Oja’s learning rule
Published:
📝 Idea / Thought
The invention of the Oja’s rule is to overcome the problem of unbounded growth when training the neural network with the Hebbian learning rules
\[y_i = \sum_j w_{ij} x_j\]Oja’s rule
In Oja’s rule, it used the multiplicative constrains to re-normalize the weights, so that it will converge to the first principal component. But keep in mind that it’s only for the one neuron Oja’s model; If the model has multiple neurons following Oja’s rule, it will converge to find the subspace of the two eigenvectors, not exactly the two eigenvectors.
How Oja’s rule is derived
we already know the classic Hebbian learning is \(\mathbf{y = w x}\) When updated weight, the learning rule is: \(\mathbf{\Delta w = yx}\)
- it means that when the presynaptic neurons $\mathbf{x}$ and postsynaptic neurons $\mathbf{y}$ fire together, they will update the weights more. We can also write it in this way: \(\mathbf{w(t+1) = w(t) + \eta yx}\) To avoid unbounded weight growth, for each step, the updated weight is re-normalized by the scalar term itself:
\(\mathbf{w(t+1) = \Delta w' = \frac{w'}{||w'||}}\) As we already know \(\mathbf{w' = w(t) + \eta yx}\) We can calculate the $\mathbf{||w’||^2}$ as \(\begin{align} \mathbf{||w'||^2 = (w(t))^2 + 2\eta yxw' + (\eta yx)^2} \\ =\mathbf{||w'||^2 + 2 \eta y^2 + \eta^2 y^2 ||x||^2} \\ =1 + 2\eta y^2 + \eta^2 y^2 ||x||^2 \end{align}\)

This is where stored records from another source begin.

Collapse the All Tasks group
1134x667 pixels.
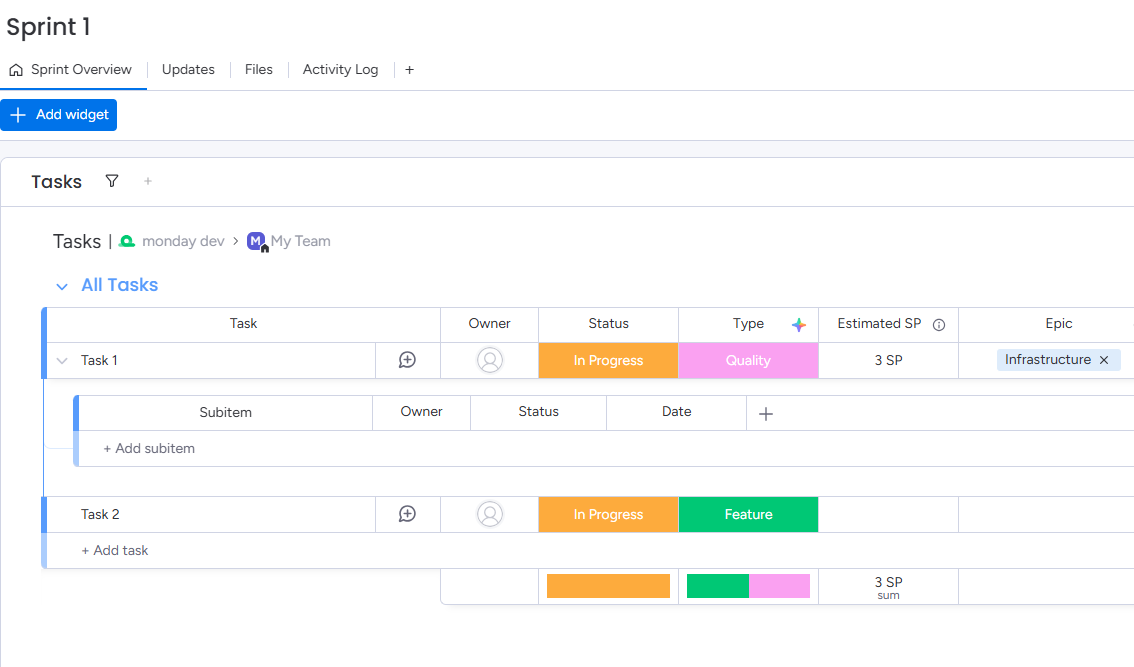tap(61, 285)
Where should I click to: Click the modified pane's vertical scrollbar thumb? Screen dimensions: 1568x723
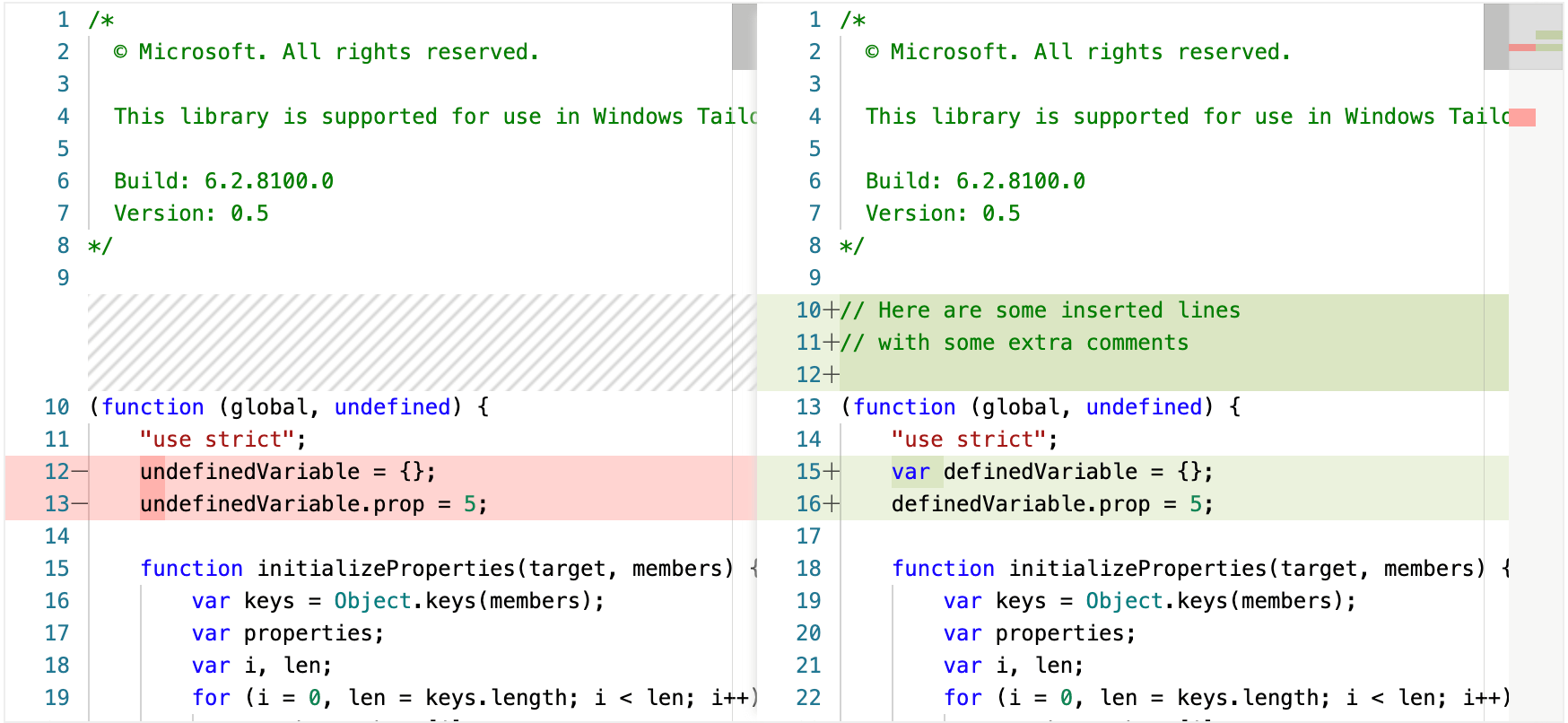(x=1496, y=37)
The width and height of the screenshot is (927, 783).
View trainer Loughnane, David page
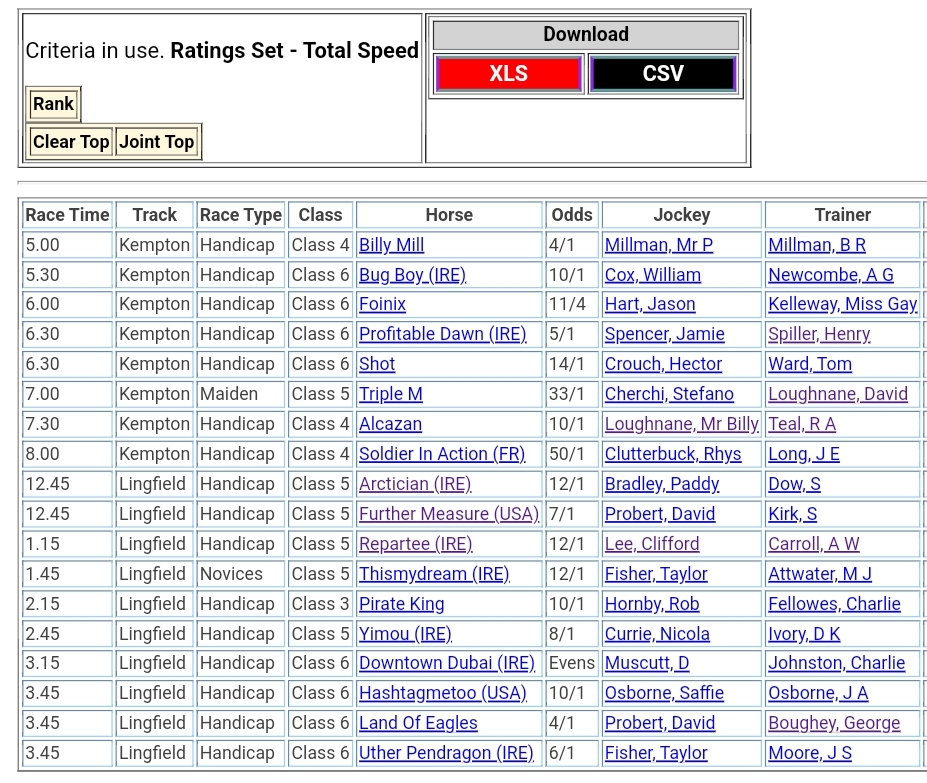pos(838,394)
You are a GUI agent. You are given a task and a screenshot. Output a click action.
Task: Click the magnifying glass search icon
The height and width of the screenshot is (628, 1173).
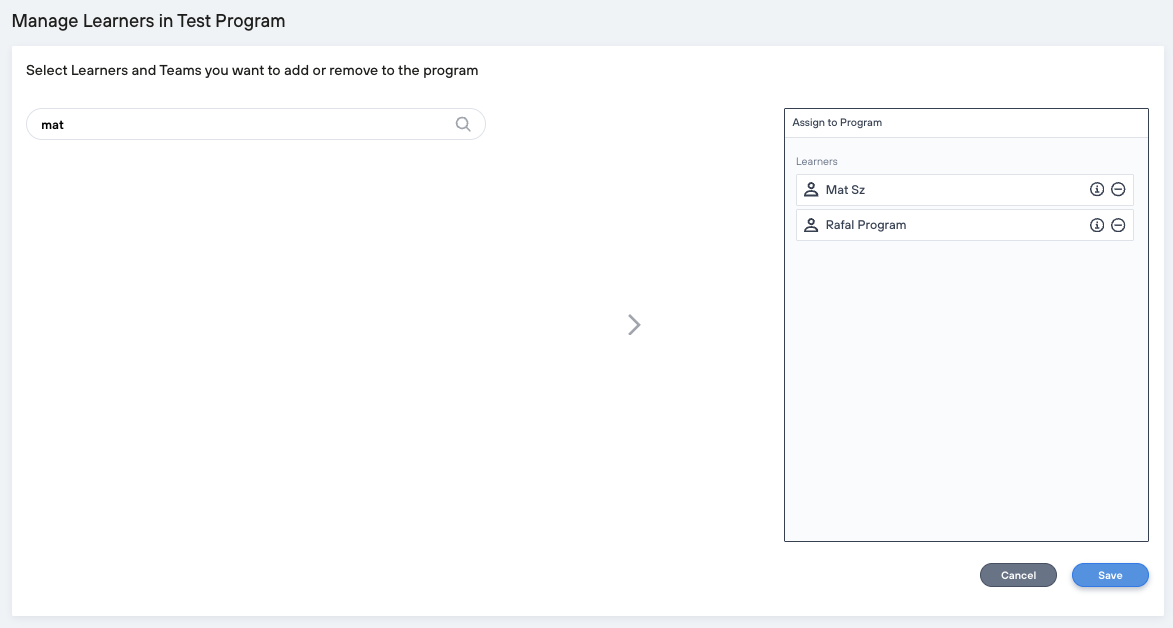click(463, 124)
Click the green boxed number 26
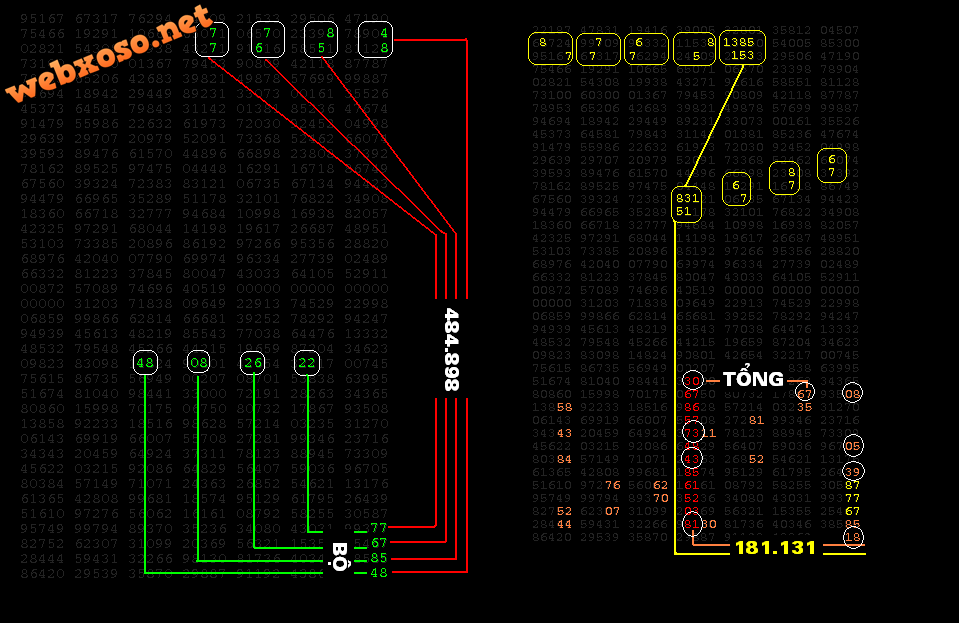Image resolution: width=959 pixels, height=623 pixels. point(253,363)
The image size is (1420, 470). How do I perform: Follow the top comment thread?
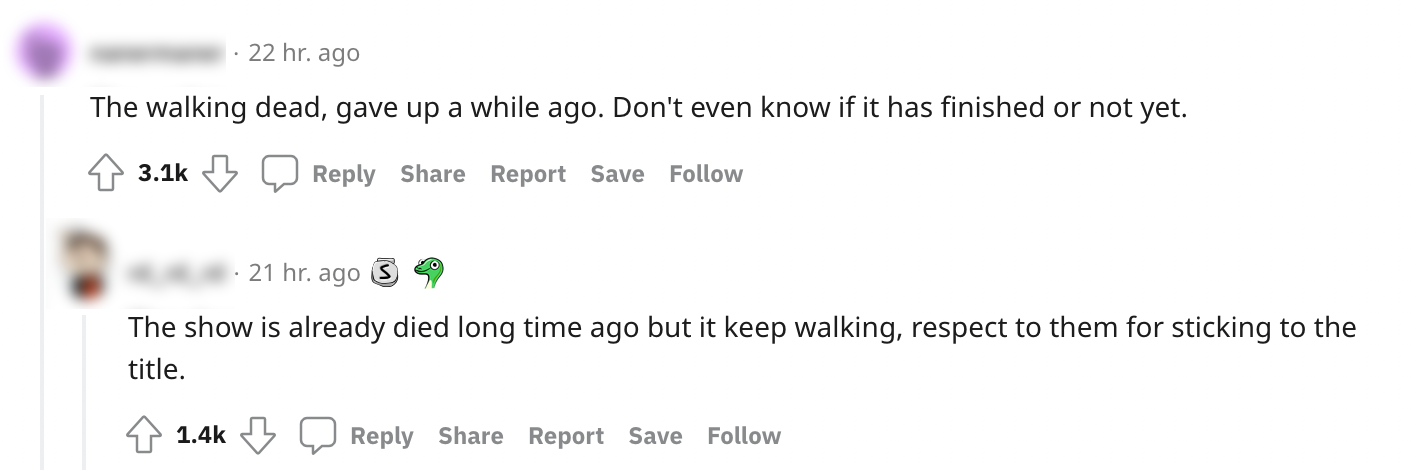(x=706, y=175)
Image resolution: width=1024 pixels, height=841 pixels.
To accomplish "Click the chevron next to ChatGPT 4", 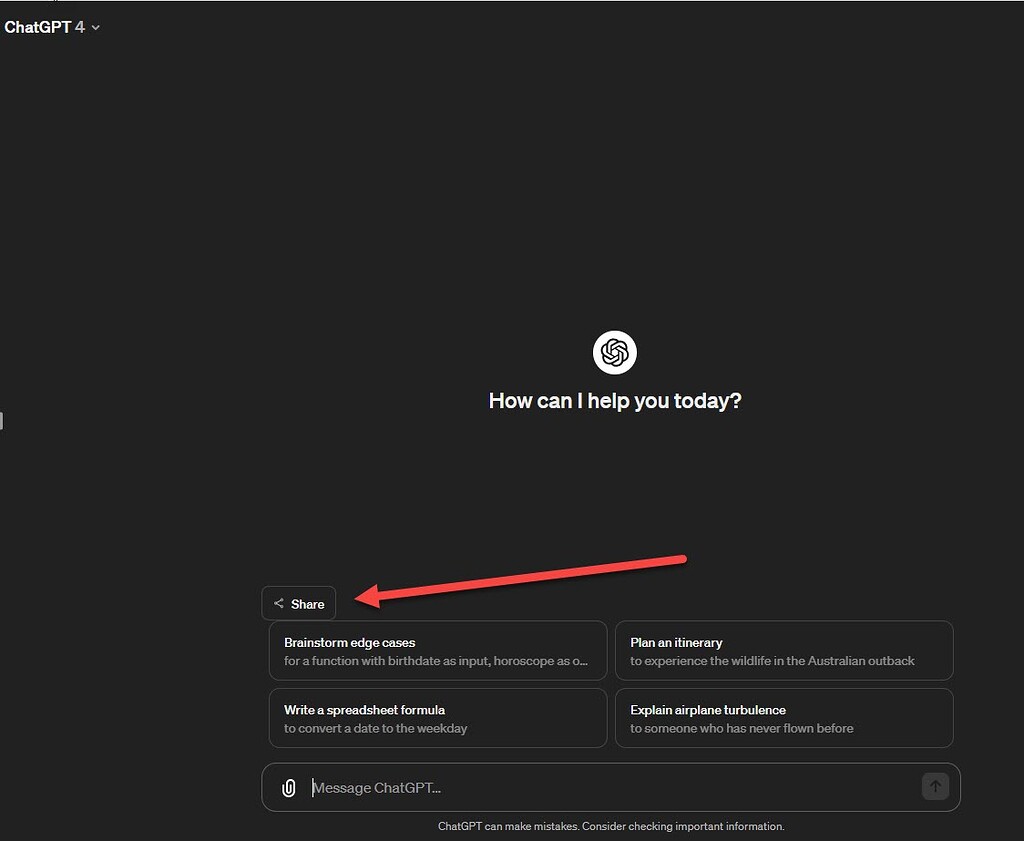I will (x=95, y=28).
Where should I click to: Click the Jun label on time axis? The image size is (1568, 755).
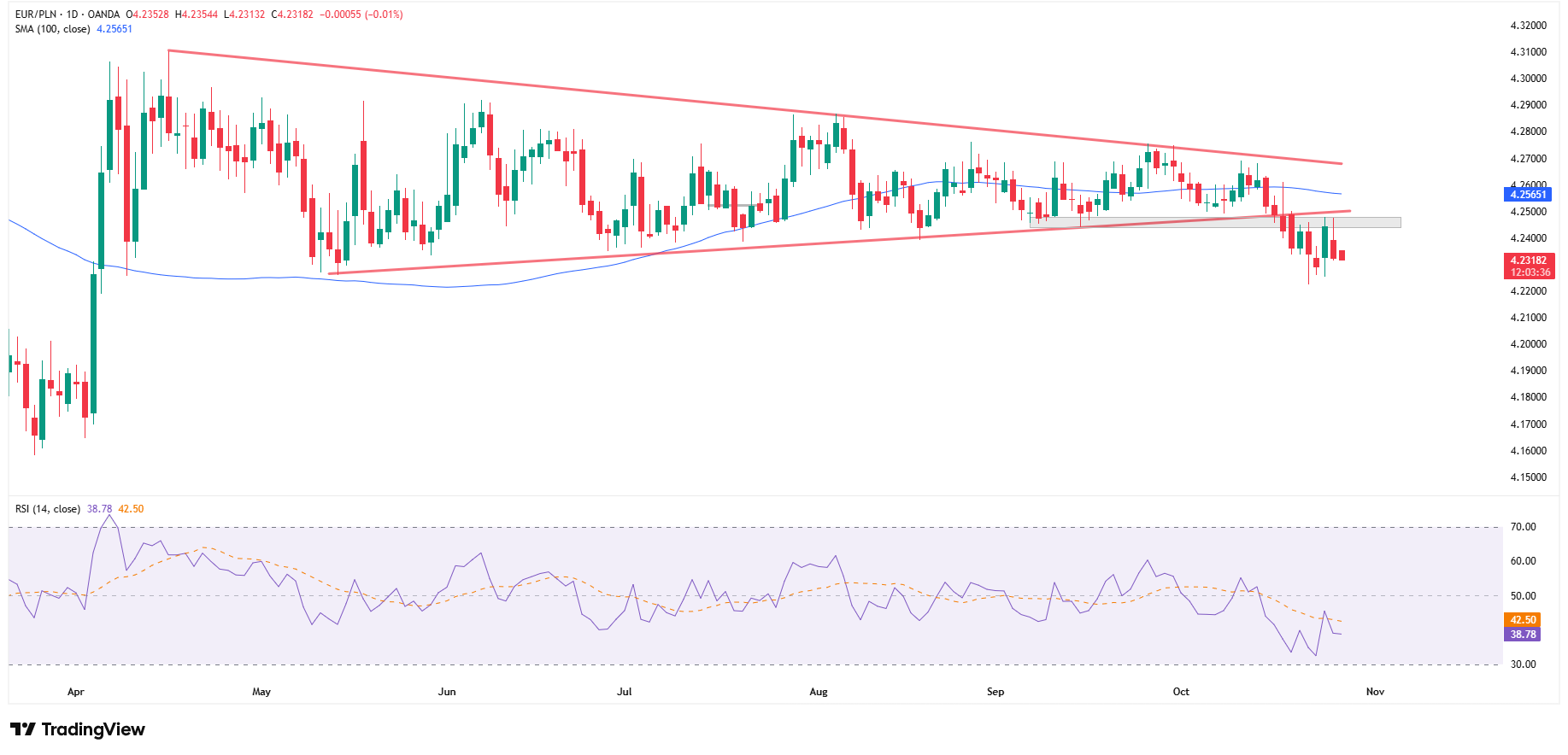(447, 692)
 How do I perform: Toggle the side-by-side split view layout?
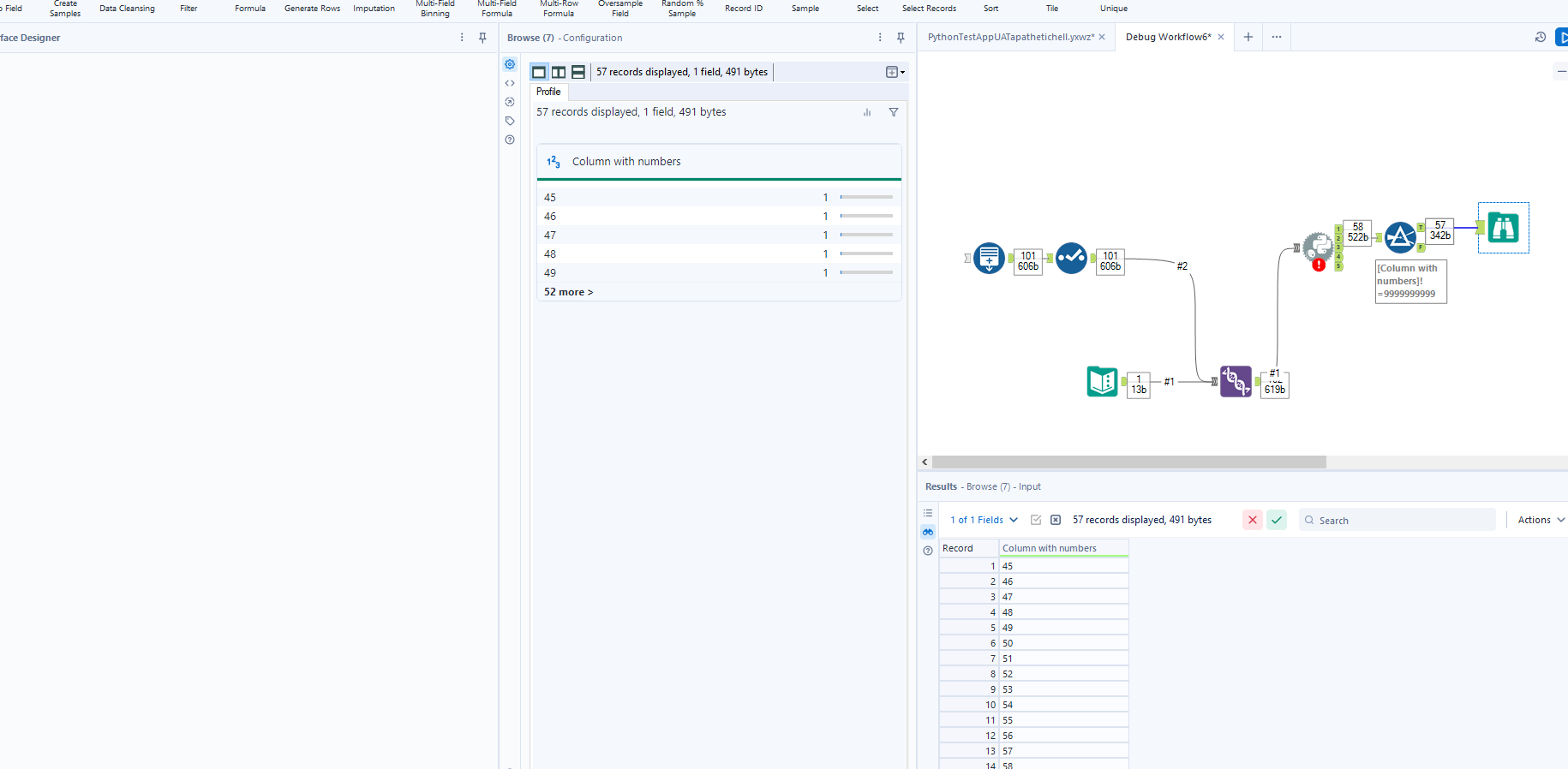click(559, 72)
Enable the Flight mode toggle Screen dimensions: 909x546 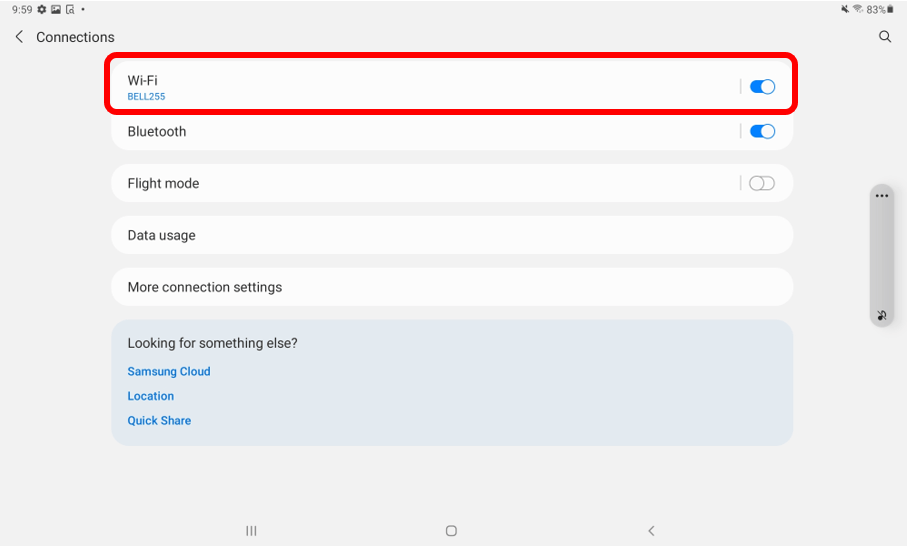click(x=762, y=183)
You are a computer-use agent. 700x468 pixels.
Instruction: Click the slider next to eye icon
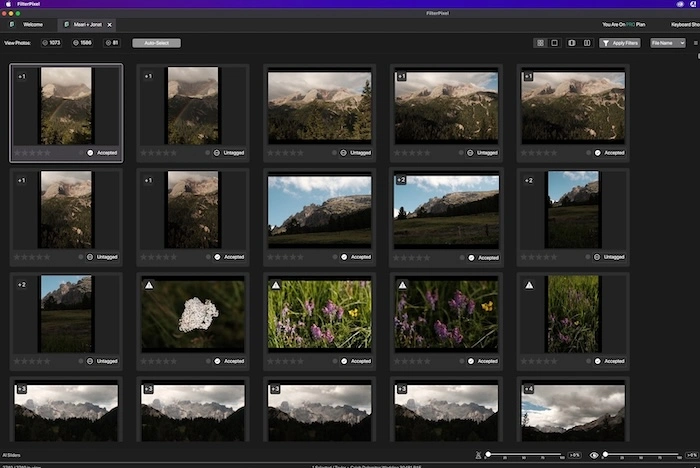pyautogui.click(x=640, y=455)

Then, let $\epsilon = 2\eta y^2 + \eta^2 y^2 ||x||^2$ : \(\begin{align} ||w'||^2 = 1+\epsilon, \\ ||w'||= \sqrt{1+\epsilon} \\ = (1+\epsilon)^{\frac{1}{2}} \end{align}\) Then, get the approximate value of $||w’||$ by Taylor series: \(\begin{align} ||w'||= \sqrt{1+\epsilon} \approx 1 + \frac{1}{2}\epsilon+ O(\eta^2) \approx 1 + \eta y^2 + O(\eta^2) \end{align}\) Let $\delta = \eta y^2 + O(\eta^2)$, and approximate by Taylor series: \(\frac{1}{||w'||} = (1+\delta)^{-1} \approx 1-\delta \approx 1- \eta y^2 - O(\eta^2)\) After we have all elements, we can calculate $\mathbf{w(t+1)}$ now: \(\begin{align} \mathbf{w(t+1) = \frac{w'}{||w'||} = (w(t)+\eta yx) (1-\eta y^2 - O(\eta^2))} \\ \approx \mathbf{w(t)(1-\eta y^2) + \eta yx(1-\eta y^2)} \\ \approx \mathbf{w(t) + \eta yx - \eta y^2 w(t)- \eta^2y^3x} \end{align}\) Finally, we moved $\mathbf{w(t)}$ to the left hand side: \(\begin{align} \mathbf{w(t+1) - w(t) = \eta(yx-y^2w) - \eta^2 y^3x} \\ \end{align}\) The last term will become $O(\eta^2)$, we will have Oja’s rule: \(\mathbf{\Delta w = \eta(yx - y^2w)}\)
Here is the multiple neuron version of the Oja’s learning rule \(\Delta w_{ij} = \alpha(x_j y_i -y_i \sum_{k=1}^m w_{kj}y_k)\)
Regularization term in Oja’s rule
In the last term of the Oja’s rule, the $\mathbf{y^2w}$ can be $diag(y)^2 w$ or $\mathbf{YY^T}$.
- diagonal term: All the neurons learn the first PCs
- off-diagonal term: Neurons learn PC subspace